“But aren’t you, indeed, some substance or other, with or without your saying so?” - from 18 Months
Dictionaries “reflect, rather than dictate” definitions, as Oxford University Press says in this statement to CNN. At least, that used to be the process—and for all its flaws, it’s a good one. Dictionaries are assumed to be reference materials, so they’re created by “studying patterns” of language and compiling results. They should not reflect the biases or interests of those employed to do this work.

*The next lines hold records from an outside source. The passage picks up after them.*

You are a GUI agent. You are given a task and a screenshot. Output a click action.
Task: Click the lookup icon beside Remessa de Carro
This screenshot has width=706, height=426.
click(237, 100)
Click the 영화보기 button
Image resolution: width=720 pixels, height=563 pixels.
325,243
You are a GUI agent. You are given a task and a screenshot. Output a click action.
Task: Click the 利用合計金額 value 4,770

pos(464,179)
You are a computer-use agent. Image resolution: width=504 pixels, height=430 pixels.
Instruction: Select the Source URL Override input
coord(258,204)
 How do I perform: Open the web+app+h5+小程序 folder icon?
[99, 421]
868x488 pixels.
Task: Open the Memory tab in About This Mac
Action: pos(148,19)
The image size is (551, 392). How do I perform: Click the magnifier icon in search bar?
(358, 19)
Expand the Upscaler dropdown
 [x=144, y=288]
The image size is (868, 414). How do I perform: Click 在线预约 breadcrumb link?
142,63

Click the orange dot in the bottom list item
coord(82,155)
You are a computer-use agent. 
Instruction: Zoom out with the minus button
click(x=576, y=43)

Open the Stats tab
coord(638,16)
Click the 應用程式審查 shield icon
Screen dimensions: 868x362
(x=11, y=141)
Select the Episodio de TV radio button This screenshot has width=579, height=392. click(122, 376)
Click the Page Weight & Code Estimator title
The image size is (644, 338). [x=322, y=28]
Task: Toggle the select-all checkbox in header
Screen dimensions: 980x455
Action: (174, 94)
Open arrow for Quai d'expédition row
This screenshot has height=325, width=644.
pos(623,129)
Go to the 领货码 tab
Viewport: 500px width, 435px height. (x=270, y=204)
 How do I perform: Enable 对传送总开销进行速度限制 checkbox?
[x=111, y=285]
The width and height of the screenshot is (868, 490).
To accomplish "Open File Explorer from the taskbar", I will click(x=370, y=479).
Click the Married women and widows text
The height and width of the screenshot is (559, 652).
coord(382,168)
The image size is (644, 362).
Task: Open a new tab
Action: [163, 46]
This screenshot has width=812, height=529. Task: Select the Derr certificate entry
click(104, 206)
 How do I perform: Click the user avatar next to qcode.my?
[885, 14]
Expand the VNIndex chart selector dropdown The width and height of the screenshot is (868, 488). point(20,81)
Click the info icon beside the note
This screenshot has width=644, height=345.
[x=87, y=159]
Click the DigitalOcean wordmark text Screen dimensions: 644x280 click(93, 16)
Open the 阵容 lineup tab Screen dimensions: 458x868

In the same CNN article, however, the organization admits to revising its entries for “woman” to make them more “positive and active.” Can we then trust Cambridge Dictionary, whose more “inclusive” definitions now include “an adult who lives and identifies as female though they may have been said to have a different sex at birth”?
The clue is in the verbiage. If it seems clunky and awkward, there’s a reason for that: it is not neutral, but contains at least two critical theory-informed assumptions. First, the idea that sex is not innate, but something that “has been said” about a person, i.e., “assigned at birth.” And second, the implication that there are “a” number of “different” non-female sexes, rather than one. Though definitions reflect current discourse, they shouldn’t employ it; it seems that the illiberalism infecting science and academia has spread to a new realm.
Still, words shift over time. “Alternative music,” which once described the obscure and unpopular tunes collected by well-traveled friends and passed along by mixtape, now refers to mainstream music. “Literally,” to the chagrin of purists, has morphed into “figuratively.”